Aim of the exercise:
Restate the listing exactly and in full.

Records for processing:
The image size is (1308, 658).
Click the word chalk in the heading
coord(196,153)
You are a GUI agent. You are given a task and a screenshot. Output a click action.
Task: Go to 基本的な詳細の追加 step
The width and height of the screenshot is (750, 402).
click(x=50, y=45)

Output of the task:
The image size is (1308, 658).
Click the word chalk in the heading
coord(196,153)
You are a GUI agent. You are given a task and a screenshot. Output a click action.
Task: Go to 基本的な詳細の追加 step
The width and height of the screenshot is (750, 402).
click(x=50, y=45)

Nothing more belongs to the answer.